Stored data:
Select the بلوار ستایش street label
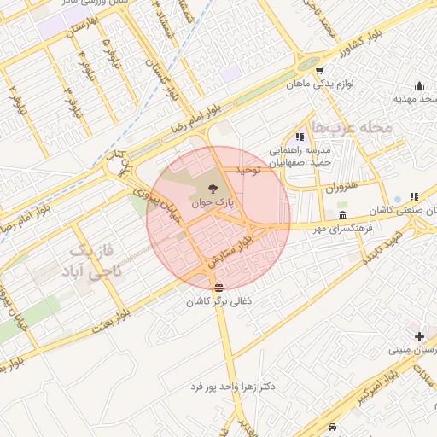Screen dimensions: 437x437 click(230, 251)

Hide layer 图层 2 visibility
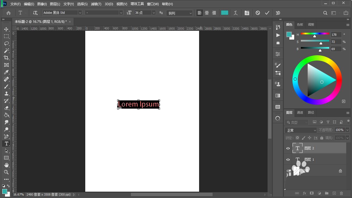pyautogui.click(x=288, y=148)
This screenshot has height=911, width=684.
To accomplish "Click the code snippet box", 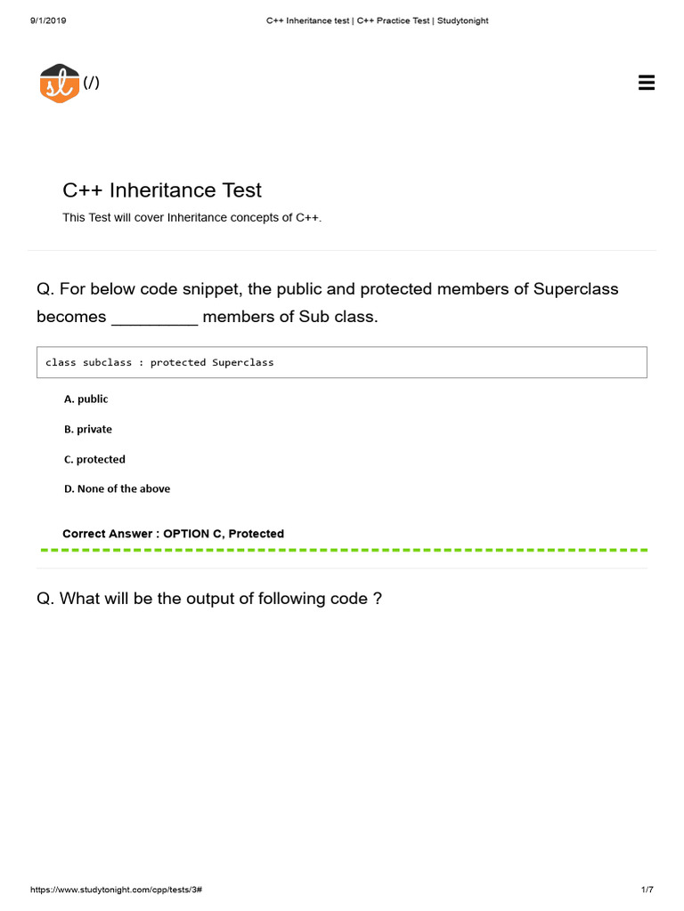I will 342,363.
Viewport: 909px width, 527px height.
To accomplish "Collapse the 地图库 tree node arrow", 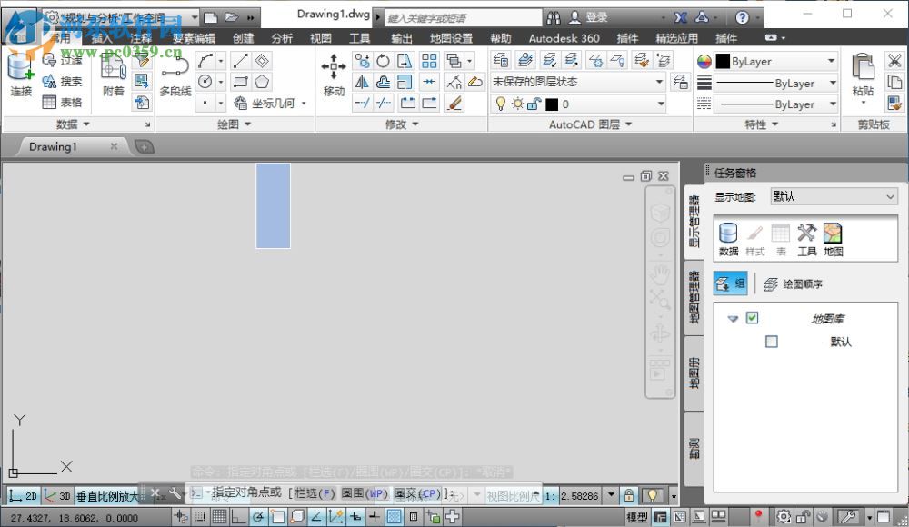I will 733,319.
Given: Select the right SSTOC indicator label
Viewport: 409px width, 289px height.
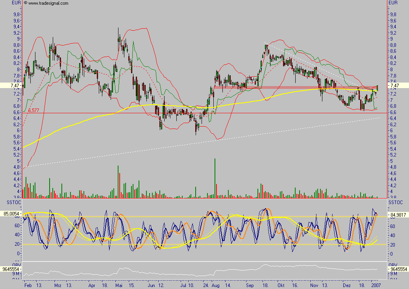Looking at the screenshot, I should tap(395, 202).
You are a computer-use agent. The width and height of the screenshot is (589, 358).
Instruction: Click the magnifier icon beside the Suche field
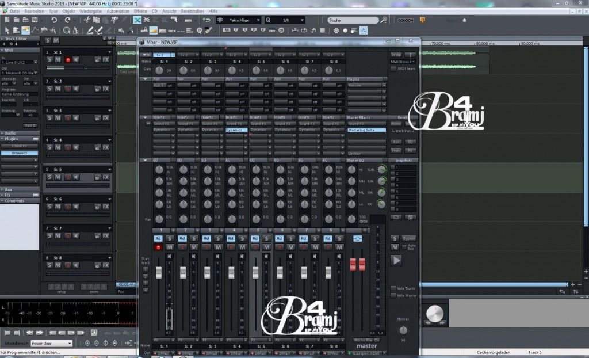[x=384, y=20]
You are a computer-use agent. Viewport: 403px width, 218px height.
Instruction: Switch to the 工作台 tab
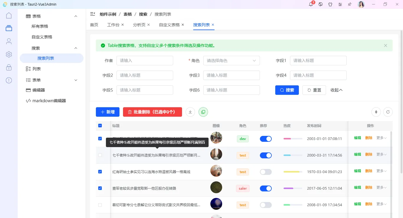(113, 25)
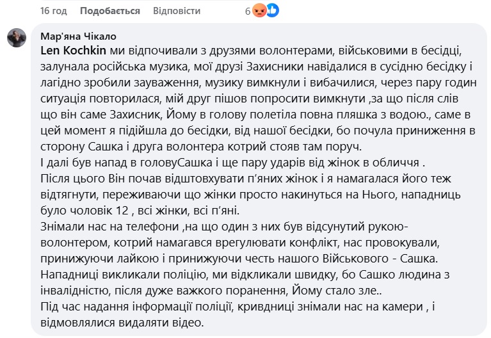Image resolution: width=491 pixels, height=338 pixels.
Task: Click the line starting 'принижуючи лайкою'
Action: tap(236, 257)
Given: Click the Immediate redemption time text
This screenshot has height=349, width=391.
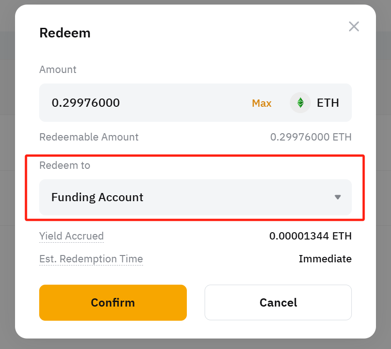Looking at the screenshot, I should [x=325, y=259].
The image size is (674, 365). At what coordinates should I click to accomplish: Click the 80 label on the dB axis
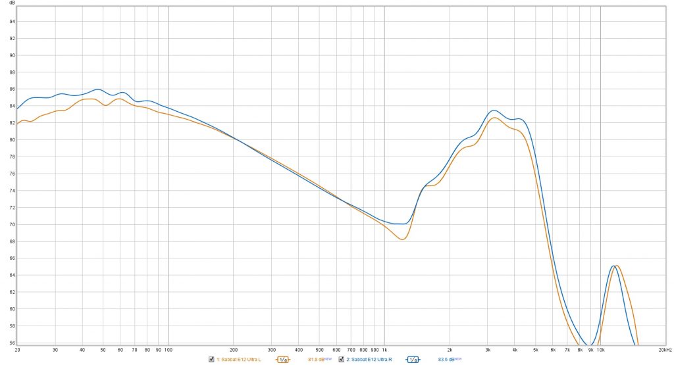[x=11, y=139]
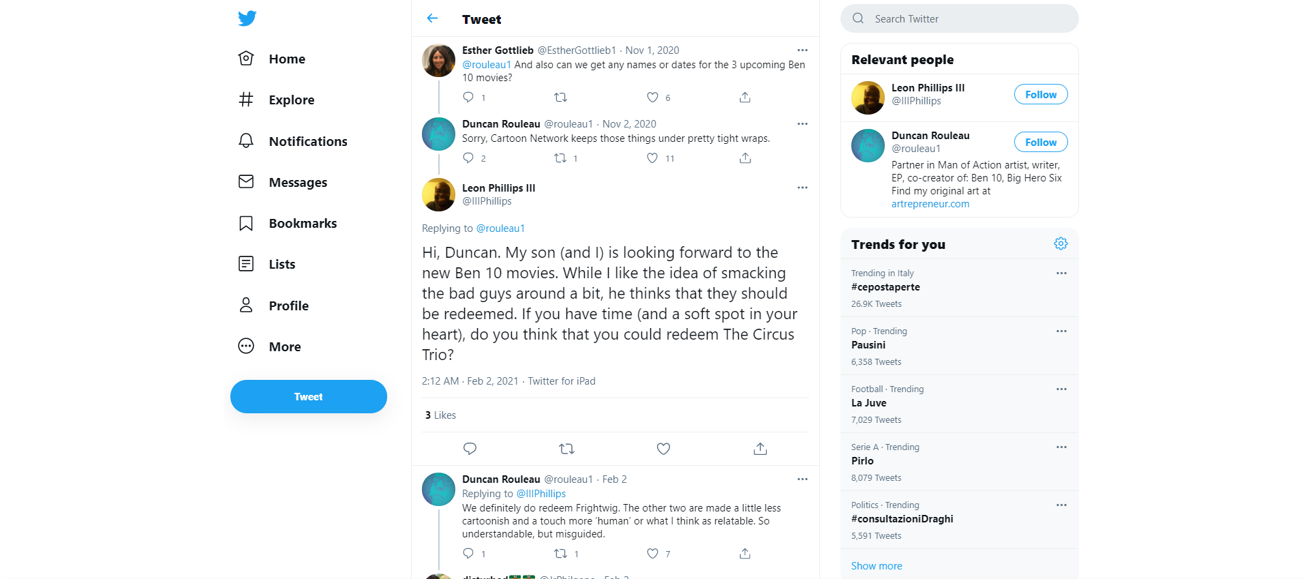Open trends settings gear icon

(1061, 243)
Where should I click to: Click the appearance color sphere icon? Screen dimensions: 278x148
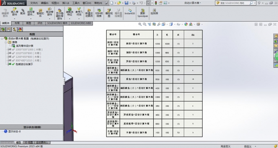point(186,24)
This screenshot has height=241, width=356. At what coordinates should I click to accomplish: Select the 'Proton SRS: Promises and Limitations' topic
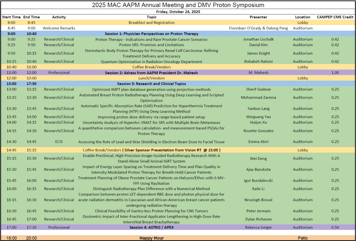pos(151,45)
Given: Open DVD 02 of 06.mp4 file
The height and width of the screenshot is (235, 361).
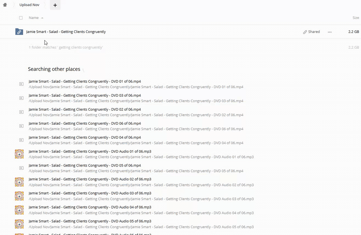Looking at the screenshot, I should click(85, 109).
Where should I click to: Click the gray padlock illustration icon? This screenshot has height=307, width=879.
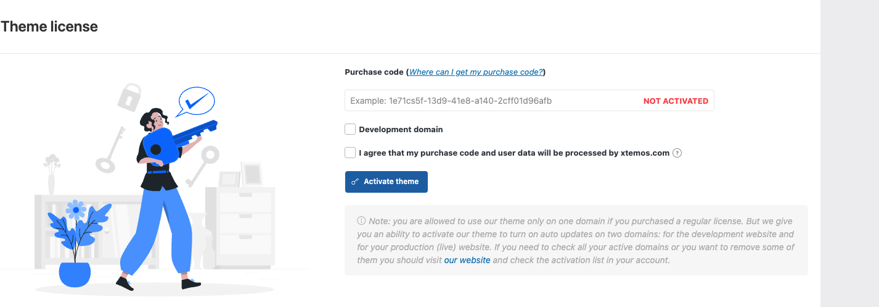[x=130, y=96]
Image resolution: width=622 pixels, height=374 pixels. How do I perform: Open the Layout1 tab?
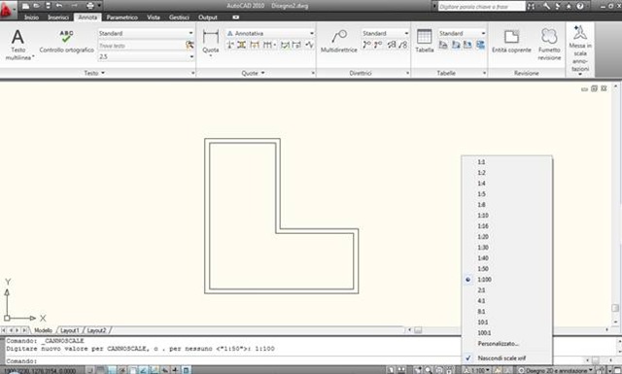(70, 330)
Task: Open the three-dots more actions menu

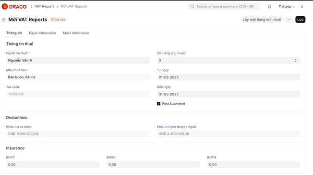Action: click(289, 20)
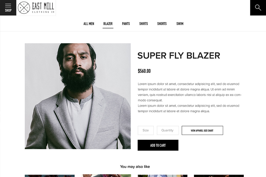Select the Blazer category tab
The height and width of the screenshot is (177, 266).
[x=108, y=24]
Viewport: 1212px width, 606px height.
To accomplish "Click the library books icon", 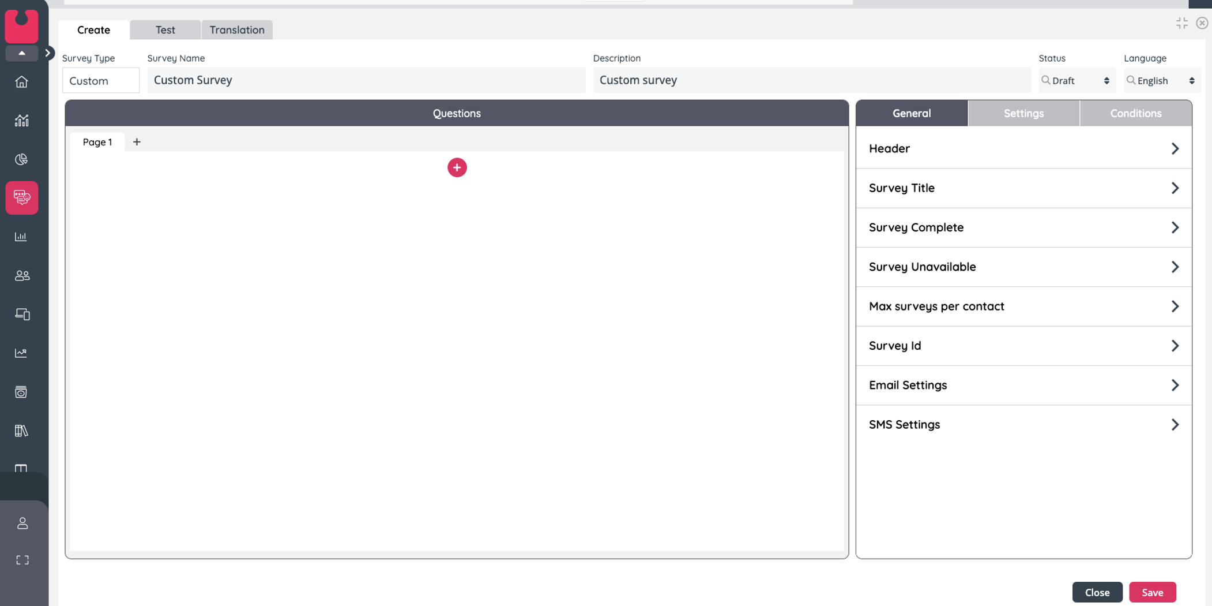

What to do: Beginning at the line with "Given: Click the", reproduce word for word each line through the last line of the records. Include both ends but no pictures.

Solution for this exercise:
Given: Click the Immediate redemption time text
This screenshot has height=349, width=391.
Looking at the screenshot, I should [x=325, y=259].
The image size is (674, 365). At what coordinates should I click to accomplish: Click the 80 label on the dB axis
[x=11, y=139]
Open trends settings gear icon

(1061, 243)
Where should I click to: Click the appearance color sphere icon? Screen dimensions: 278x148
point(186,24)
This screenshot has height=241, width=356. At what coordinates should I click to accomplish: Select the 'Proton SRS: Promises and Limitations' topic
pos(151,45)
Given: Open DVD 02 of 06.mp4 file
The height and width of the screenshot is (235, 361).
Looking at the screenshot, I should click(85, 109).
Where should I click to: Click the gray padlock illustration icon? This screenshot has height=307, width=879.
[x=130, y=96]
Image resolution: width=622 pixels, height=374 pixels. How do I perform: Open the Layout1 tab?
(70, 330)
Task: Open the three-dots more actions menu

Action: click(289, 20)
Select the Blazer category tab
The height and width of the screenshot is (177, 266).
[x=108, y=24]
Viewport: 1212px width, 606px height.
To accomplish "Click the library books icon", 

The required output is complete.